I'm friends with lots of people with whom I went to school. Too Tall K, who lived down the hall from me. MID, who carries on the tradition of her mother's chicken and potatoes. RB, who is still the social butterfly and who is still one of the coolest people on the planet. G, who still carries her camera everywhere she goes. And all those beautiful girls with whom I went to an all-girls Catholic high school. Seriously, these were some of the most stunning girls on the planet.

I like to look their pictures. Invariably there are the kid pictures (if they are parents), the pet pictures (if they have dogs/cats/whatever)...and there are the pictures of our youth.

Brooklyn is exactly like you see in the movies. The scene where John Travolta walking down the street in Saturday Night Fever is so typical. I could be watching a home movie. My uncle looked just like that, only he was blond. The hair, the strut, the working class mentality...that was Uncle J, to a tee.  

Brooklyn takes the idea of "6 degrees of separation" very seriously. And it's usually less than 6 degrees. The wife of one of my ex boyfriends went to a rival all girls Catholic high school with one of my summer sisters. And conversely, this man's mother used to be the administrator of one of my co-workers when she worked at another hospital. And on a totally separate note, I used to be a cashier in the same supermarket as Too Tall K's wife and her sister, waaaaaay before Too Tall K ever met her. 

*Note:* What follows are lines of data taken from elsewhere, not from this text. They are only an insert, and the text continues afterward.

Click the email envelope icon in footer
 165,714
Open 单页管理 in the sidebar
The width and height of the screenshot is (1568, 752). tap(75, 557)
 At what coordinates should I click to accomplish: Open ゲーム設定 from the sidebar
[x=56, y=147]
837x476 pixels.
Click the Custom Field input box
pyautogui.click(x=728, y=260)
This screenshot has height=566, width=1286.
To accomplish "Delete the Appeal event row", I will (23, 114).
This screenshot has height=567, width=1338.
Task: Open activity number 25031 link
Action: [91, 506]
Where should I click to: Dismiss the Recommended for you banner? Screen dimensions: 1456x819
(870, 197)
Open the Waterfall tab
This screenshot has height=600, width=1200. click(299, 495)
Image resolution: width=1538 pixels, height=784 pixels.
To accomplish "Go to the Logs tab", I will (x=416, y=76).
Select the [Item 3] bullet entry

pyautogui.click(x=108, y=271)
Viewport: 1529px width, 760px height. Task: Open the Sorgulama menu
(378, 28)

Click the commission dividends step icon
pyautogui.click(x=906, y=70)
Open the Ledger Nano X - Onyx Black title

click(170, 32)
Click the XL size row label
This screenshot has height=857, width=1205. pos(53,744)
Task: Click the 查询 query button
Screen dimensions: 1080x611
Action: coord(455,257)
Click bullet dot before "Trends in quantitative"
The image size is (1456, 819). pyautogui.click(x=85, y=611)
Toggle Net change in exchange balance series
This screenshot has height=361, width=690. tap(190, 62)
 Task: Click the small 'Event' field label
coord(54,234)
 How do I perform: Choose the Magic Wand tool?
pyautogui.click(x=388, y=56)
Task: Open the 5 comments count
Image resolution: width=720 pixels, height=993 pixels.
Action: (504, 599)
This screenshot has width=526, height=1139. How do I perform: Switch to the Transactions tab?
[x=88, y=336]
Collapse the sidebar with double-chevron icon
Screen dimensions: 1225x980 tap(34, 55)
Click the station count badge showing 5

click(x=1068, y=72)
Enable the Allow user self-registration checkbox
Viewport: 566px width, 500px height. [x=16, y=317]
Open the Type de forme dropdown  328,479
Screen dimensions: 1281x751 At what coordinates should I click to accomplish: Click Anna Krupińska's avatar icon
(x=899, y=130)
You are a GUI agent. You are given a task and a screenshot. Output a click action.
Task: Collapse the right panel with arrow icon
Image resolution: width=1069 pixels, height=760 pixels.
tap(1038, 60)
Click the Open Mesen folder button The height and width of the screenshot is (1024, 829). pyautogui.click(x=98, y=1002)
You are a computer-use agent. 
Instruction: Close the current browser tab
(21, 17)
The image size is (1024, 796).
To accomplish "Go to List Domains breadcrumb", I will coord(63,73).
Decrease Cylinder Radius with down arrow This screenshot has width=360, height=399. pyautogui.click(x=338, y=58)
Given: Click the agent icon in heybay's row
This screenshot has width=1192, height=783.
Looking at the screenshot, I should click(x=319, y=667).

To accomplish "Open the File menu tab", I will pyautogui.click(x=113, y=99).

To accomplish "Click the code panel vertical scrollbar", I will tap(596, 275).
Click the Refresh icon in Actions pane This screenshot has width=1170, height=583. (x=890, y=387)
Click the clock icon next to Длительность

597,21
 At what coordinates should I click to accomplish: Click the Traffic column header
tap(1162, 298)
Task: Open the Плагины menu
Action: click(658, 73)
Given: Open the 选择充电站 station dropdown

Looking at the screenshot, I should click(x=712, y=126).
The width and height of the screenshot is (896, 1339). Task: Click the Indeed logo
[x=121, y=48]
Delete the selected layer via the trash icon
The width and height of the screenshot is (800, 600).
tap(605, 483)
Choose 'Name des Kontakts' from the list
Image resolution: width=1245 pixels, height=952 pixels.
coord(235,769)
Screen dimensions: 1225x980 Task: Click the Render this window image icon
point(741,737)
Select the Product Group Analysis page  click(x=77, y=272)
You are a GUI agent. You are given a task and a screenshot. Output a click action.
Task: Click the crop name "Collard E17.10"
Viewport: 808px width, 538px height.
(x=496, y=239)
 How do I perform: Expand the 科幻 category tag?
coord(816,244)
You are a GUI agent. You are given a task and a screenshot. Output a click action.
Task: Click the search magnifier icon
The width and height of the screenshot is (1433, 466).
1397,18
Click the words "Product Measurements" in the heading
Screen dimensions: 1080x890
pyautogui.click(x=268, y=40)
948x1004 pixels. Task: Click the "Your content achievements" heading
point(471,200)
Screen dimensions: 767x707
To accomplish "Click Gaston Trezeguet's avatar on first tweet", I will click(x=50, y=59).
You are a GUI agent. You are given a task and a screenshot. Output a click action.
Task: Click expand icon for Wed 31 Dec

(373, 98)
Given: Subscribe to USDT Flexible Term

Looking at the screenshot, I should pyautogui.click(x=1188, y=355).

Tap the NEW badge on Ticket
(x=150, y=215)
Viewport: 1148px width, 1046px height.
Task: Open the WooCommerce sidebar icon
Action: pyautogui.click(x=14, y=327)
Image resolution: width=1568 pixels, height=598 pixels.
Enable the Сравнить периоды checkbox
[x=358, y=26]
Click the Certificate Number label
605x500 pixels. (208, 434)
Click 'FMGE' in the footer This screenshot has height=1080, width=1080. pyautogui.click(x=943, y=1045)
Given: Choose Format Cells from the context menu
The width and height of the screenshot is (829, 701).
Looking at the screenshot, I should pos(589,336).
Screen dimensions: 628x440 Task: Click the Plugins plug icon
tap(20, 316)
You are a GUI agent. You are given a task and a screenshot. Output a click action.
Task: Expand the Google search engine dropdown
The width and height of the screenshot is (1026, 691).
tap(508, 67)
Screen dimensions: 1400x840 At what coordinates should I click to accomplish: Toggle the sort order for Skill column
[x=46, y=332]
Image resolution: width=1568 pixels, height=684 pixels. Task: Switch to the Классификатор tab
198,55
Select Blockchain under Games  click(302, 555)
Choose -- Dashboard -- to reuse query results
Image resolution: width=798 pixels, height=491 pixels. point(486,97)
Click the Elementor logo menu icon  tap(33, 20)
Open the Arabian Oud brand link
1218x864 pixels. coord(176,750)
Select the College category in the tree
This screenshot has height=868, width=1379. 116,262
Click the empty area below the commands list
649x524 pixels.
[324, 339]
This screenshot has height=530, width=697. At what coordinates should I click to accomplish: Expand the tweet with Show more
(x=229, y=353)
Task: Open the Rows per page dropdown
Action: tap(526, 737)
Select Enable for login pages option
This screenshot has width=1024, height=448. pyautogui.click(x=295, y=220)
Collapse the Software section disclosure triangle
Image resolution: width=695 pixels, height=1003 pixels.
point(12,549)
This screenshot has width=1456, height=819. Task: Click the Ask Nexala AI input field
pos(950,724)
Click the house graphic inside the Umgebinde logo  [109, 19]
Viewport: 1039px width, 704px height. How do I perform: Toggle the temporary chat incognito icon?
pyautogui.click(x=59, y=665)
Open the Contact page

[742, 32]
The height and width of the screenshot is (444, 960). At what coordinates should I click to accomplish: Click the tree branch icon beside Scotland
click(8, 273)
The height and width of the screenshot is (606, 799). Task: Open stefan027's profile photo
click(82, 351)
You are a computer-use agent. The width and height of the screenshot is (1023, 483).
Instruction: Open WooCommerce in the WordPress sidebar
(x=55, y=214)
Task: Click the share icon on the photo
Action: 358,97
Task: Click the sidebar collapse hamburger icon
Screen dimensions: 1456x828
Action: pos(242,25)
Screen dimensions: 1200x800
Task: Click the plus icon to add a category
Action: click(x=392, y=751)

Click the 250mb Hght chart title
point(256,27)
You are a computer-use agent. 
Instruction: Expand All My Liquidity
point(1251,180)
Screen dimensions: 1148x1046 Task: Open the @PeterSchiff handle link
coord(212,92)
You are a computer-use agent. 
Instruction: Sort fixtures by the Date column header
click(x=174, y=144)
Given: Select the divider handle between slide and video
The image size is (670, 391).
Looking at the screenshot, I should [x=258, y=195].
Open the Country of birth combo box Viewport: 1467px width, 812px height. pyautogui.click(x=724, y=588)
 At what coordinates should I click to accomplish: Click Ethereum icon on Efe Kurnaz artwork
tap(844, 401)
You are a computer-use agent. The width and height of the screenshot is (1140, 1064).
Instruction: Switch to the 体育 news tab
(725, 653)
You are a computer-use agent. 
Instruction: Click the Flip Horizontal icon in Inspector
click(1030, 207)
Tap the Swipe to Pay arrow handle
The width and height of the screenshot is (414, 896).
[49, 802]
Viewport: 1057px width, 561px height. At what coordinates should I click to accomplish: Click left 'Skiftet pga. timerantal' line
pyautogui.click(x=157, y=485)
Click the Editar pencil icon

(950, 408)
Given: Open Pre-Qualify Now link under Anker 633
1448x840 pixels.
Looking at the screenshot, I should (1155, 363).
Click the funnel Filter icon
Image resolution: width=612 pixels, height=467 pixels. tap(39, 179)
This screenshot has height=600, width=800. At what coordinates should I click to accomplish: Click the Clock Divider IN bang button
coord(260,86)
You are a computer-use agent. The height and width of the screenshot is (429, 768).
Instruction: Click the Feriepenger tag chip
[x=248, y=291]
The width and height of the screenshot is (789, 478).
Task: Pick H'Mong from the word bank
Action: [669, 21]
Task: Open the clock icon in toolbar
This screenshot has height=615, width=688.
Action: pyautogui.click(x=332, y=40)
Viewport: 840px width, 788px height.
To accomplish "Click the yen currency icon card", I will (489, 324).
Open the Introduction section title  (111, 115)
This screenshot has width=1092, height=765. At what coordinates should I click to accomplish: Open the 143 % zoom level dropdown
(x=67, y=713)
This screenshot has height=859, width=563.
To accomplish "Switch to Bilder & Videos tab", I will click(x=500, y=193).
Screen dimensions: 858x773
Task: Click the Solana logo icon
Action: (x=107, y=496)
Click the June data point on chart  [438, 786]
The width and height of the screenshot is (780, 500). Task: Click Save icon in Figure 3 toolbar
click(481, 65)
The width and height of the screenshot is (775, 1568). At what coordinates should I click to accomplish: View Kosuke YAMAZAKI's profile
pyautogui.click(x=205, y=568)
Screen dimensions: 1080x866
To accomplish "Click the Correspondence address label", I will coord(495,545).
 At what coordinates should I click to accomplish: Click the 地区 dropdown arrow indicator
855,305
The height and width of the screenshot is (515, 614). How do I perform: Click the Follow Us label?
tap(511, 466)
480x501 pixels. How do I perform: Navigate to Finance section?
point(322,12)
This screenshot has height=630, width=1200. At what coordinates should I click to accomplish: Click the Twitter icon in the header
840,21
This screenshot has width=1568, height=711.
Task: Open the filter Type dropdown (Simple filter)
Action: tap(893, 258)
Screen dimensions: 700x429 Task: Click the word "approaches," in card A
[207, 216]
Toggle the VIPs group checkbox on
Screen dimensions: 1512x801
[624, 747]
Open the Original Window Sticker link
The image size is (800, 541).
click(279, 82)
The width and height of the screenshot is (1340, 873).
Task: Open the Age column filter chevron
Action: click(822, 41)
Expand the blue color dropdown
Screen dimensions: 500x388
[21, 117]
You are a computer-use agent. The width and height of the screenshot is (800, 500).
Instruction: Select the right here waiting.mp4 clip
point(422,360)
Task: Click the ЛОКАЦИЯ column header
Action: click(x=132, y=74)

Although Brooklyn could never be considered a small town, each neighborhood had a small town feel. Each neighborhood had its playground, its alley to sneak smokes you swiped from someone's parents, its own park where you first let the icy waterslide of a Calvin cooler or a Budweiser slosh down your throat in your first effort to be a bad ass, its dark streets perfect for making out with that dreamy guy on a Saturday night, its own dive bar when you first started drinking (always before we were 21, but they didn't card back then) and that crazy ole lady who'd call the cops if you so much as sneezed outside her house past 7:30pm.

As this tumultuous year nears its end, I find myself thinking back to those simpler times. When deciding whether to change into your sweatpants for gym class was worth the effort or if you'd chance getting marked "unprepared."

As I look at those sweet faces of my youth, I can't help but get nostalgic. Tis this season, I suppose. I think of family members who have passed on, the innocence I was in such a rush to get rid of and of all those lost chances. I let these memories wash over me, not pushing them away, but welcoming their visit. I know my own daughter will experience all these things for herself in due course and I hope the innocence will be cherished on her part, I hope the chances will not taken for granted and the rush of a first beer/kiss/ride in the cool guy's car will always be remembered. The craziness and anger that is my life now will one day be in the past and when it creeps up on me, I'll remember this time in my life for what it taught me about patience, my inner peace and for fighting for what I believed in. And I will be proud of the way I handled myself.